Extracted records -
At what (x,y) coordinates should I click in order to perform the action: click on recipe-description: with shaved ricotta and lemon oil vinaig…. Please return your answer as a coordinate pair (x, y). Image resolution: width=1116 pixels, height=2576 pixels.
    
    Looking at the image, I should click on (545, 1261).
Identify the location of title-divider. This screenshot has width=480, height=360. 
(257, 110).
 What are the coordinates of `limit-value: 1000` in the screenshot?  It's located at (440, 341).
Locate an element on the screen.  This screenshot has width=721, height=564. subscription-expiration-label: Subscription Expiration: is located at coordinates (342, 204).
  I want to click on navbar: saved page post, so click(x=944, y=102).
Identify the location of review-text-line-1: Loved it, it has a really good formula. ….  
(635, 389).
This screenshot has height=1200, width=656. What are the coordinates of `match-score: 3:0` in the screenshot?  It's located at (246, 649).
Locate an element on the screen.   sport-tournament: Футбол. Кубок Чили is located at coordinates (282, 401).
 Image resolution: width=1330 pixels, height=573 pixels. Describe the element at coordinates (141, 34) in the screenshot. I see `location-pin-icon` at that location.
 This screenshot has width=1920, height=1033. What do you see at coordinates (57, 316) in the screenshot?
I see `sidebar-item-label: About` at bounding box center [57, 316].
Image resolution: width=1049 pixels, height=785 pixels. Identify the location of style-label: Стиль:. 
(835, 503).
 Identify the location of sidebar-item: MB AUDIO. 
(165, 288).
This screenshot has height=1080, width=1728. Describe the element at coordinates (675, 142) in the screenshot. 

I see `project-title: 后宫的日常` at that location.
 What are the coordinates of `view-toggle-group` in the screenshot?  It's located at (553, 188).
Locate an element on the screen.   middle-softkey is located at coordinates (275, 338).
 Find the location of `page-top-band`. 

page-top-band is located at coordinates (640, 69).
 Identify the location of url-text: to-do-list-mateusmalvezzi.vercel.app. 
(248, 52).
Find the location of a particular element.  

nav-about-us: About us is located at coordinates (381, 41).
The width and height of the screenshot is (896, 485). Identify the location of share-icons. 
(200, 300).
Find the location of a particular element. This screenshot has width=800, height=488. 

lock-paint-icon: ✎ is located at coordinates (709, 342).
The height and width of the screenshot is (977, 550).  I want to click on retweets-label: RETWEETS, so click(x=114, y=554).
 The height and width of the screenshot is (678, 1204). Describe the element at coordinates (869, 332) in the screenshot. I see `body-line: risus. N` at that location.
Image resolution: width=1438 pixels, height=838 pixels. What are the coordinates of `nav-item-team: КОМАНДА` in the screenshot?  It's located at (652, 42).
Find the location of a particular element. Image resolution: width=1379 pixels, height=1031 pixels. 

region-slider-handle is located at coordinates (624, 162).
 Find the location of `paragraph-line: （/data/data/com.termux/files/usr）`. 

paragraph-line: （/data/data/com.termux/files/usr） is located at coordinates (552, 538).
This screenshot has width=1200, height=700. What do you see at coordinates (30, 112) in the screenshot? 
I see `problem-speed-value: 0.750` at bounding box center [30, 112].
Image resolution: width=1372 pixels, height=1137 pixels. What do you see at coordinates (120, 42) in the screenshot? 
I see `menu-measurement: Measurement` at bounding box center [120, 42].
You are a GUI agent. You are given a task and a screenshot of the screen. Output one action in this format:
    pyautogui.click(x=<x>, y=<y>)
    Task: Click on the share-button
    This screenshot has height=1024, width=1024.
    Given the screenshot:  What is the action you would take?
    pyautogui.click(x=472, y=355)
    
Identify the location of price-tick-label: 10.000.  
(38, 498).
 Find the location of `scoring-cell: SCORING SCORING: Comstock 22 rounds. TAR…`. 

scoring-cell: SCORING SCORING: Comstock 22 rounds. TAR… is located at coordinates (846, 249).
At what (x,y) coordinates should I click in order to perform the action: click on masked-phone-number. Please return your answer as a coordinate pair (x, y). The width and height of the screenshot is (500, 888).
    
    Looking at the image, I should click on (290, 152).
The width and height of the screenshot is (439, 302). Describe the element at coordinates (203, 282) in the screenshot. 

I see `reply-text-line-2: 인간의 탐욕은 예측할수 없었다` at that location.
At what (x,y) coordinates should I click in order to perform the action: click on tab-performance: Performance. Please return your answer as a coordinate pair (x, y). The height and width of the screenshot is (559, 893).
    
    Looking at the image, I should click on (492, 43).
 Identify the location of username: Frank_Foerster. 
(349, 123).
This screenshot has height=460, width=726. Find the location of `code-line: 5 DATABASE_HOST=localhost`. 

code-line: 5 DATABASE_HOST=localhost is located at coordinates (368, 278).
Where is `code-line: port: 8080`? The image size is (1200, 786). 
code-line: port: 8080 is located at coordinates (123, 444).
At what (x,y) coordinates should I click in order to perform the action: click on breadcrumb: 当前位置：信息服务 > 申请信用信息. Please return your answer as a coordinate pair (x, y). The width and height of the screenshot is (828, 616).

Work order - Please set down the lines of the material above without any change, beginning at the line that contains "at (553, 188)." and stopping after the line that contains "(200, 300).".

Answer area -
 What are the coordinates of `view-toggle-group` in the screenshot?  It's located at (553, 188).
Locate an element on the screen.   middle-softkey is located at coordinates (275, 338).
 Find the location of `page-top-band`. 

page-top-band is located at coordinates (640, 69).
 Identify the location of url-text: to-do-list-mateusmalvezzi.vercel.app. 
(248, 52).
Find the location of a particular element.  

nav-about-us: About us is located at coordinates (381, 41).
The width and height of the screenshot is (896, 485). Identify the location of share-icons. 
(200, 300).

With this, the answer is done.